The Disclosures Tribunal has opened and will hear from just one witness before adjourning until Friday due to large volumes of material that have yet to be analysed.
In the first module in Summer 2017, the tribunal looked at claims that allegations of sexual abuse were used as part of a campaign to smear and undermine the reputation of garda whistleblower, Sgt Maurice McCabe.
In the first hearings of 2018, the tribunal will examine whether former Garda Commissioner Noirin O’Sullivan sought to undermine Sgt McCabe at the O’Higgins Commission.
In particular, the tribunal will look at the instructions Ms O’Sullivan gave her lawyers on how to treat Sgt McCabe at the O’Higgins Commission.

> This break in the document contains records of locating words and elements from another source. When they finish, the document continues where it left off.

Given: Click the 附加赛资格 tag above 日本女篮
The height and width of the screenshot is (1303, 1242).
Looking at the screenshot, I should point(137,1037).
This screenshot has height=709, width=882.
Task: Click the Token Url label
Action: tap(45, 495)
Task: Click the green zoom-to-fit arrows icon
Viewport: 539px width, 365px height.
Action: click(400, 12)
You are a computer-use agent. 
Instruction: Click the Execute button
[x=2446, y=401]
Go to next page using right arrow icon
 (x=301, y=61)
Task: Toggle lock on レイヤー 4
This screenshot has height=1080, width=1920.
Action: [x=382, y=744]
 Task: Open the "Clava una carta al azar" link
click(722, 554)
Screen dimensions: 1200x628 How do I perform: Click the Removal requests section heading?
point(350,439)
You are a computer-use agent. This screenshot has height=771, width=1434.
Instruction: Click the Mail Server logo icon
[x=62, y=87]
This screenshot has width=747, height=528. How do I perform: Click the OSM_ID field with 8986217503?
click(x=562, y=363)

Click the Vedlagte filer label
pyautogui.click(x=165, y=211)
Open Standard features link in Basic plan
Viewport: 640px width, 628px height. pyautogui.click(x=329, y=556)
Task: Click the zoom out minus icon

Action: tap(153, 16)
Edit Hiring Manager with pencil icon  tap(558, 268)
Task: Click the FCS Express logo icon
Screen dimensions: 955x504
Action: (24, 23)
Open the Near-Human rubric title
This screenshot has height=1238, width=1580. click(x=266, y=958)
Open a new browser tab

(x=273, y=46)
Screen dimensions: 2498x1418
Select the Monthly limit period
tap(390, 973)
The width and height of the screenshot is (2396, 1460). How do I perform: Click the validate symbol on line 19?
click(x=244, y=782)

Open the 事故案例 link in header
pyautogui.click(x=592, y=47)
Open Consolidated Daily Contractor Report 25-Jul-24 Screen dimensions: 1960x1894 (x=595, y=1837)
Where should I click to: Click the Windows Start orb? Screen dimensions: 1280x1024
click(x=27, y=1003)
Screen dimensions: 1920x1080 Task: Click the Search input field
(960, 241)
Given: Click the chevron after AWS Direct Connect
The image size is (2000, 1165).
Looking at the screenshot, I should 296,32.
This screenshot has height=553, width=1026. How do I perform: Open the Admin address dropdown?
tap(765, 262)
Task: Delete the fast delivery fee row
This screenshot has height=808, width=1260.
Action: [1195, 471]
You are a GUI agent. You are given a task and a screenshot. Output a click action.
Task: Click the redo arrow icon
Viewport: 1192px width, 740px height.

The tribunal heard today (Monday) of this week that the discovery and disclosure process had “resulted in the accumulation of a very substantial number of boxes of material”, consisting of over 30 boxes of papers in addition to tranches of electronic documents, and five new boxes of material had been delivered to the tribunal last Friday, January 5.
Tribunal chairman, Mr Justice Peter Charleton, said that the tribunal was receiving statements “from people who perhaps ought to have known last February these things were called for”.
As a result of the volume of material requiring analysis, the tribunal heard only one witness today, retired civil servant Cyril Dunne.
Mr Justice Charleton also said he wants to receive submissions on the first module into false claims of sexual abuse against Sgt McCabe, as well as submissions once it completes the module that began today.
He said that it was six months since he had heard evidence on the first module and he wanted to be in a position to issue an interim report at any time.
The judge said that it was not reasonable to expect him to hold the details of the evidence in the module in his mind indefinitely.
Mr Charleton said that he was not taking “no” for an answer, and if he did not receive submissions on the module, then he would take it that the parties had no submissions to make.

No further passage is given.